If you’ve never seen Seven, let me tell you two important things pertaining to this article: You should probably stop reading now, and you should stop whatever you’re doing and go watch Seven.
The critically acclaimed Seven stars Morgan Freeman as retiring police detective William Somerset, Brad Pitt as David Mills, a new police detective in Somerset’s unit, Gwyneth Paltrow as Mills’ wife, and Kevin Spacey as the movie’s serial killer, simply known as “John Doe.”
If you’ve never seen the movie and are still reading just to read, here’s the premise of the movie:
Nearly retired Detective Somerset and new to his unit Detective Mills are teamed up to investigate a series of murders that seem to be connected. Mills moved to the unnamed city with his wife Tracy who becomes close with Somerset. In fact, the two become so close Tracy tells Somerset she is pregnant before even telling her husband.
The detective duo connects the dots between the murders and discovers they revolve around the seven deadly sins: gluttony, lust, greed, sloth, wrath, envy, and pride. The detectives ultimately discover the killer has been planning this spree for a while and find out his name is ‘John Doe’ after he checked out library books about the sins in that name.
The ending of the movie is both iconic and extremely cruel. 22 years after the movie’s premiere in September 1995, the ending is still tough to watch, as Somerset unwraps a box containing the severed head of Mills’ pregnant wife, leading Mills to kill Doe.
The famous line “WHAT’S IN THE BOX?!” has been parodied and referenced in many shows and movies since, but as the executive producer Arnold Kopelson recently pointed out to Entertainment Weekly, it wasn’t the only ending option on the table when the movie was written.
Andrew Kevin Walker wrote the movie and according to EW, it wasn’t easy at first to convince executives at major studios to approve the ending. (Walker told The Hollywood Reporter earlier this year that director David Fincher didn’t want to make the movie without the original ending, which had been changed in rewrites.) While the movie itself is disturbing for its cruel twists and plot as a whole, the ending itself is its own kind of evil.
Kopelson said early test audiences didn’t like the ending of the movie during two test screenings.
“The scores were only at 70 percent,” said Kopelson. “I was concerned that the film would be a disaster.”
Due to the questions over the conclusion the movie eventually went with, other endings were debated and nearly written into the movie.
- David Fincher, who declined to comment on the EW story, wanted the movie to end in a similar way, but much quicker. He wanted the final scene to play out the same way, only for the movie to cut to black after Mills shoots Doe for the first time.
- Somerset would prevent Doe’s execution successfully. Another option here involving Somerset was to have him kill Doe because it wouldn’t fulfill Doe’s quest to be killed by Mills and send him to jail.
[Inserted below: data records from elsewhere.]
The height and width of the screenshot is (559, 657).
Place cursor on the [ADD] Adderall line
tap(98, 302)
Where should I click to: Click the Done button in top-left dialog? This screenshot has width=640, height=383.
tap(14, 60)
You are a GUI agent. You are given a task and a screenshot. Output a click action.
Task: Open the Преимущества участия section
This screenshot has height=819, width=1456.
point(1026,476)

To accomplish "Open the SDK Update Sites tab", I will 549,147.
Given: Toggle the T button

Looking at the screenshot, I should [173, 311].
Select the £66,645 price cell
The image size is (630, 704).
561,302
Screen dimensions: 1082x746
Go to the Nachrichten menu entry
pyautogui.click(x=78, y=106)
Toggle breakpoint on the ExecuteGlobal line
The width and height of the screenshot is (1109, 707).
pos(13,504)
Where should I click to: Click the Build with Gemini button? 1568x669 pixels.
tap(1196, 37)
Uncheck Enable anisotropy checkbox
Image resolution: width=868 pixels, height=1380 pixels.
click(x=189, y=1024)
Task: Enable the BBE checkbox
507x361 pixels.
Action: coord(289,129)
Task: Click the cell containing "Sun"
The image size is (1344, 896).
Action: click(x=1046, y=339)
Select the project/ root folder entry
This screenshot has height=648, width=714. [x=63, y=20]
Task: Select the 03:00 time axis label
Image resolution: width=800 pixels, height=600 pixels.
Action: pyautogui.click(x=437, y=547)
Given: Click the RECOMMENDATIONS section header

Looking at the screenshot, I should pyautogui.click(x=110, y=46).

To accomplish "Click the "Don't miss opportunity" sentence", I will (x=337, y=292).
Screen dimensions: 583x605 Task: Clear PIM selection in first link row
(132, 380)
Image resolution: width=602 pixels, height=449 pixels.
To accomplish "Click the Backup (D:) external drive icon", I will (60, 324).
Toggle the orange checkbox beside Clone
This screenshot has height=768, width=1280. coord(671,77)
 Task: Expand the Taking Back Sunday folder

- According to Pitt, the studio wanted the head of Mills’ dog to be in the box. However, Kopelson didn’t remember this being an option for the movie’s ending.
On the movie’s DVD commentary option, Fincher detailed why the movie ended the way it did and the issues with the ending.
“The issue was always that the studio thought Doe needed to be thwarted some way,” Fincher said. “If he was going to take this guy’s wife and kill her and thereby kill the unborn child within her that he needed to not get the thrill of being killed by the person that he wanted to be killed by — which is a compelling argument, but I think you’re splitting hairs at that point. The double-edged sword of the movie is you give the vengeance-crazed audience their blood lust and what they come to movies for but at the same time you’ve spelled it out for them for the three minutes before the trigger gets pulled that [Doe wants to be executed] … and there are not enough bullets — you can’t do enough damage to him for it to ever be even.”
While the movie’s ending was extremely controversial, Seven still did extremely well for an R-rated film. The movie earned $327 million at the box office worldwide after a budget of $33 million. It was nominated for the Academy Award for Best Film Ending and won the MTV Movie Awards for Best Movie, Most Desirable Male, and Best Villain.
“My concerns [about the ending] were diminished by the fourth day of release,” Kopelson recalls. “There was a huge audience reaction which grew every day. For many weeks throughout the world, it played to packed theaters and it went on and on.”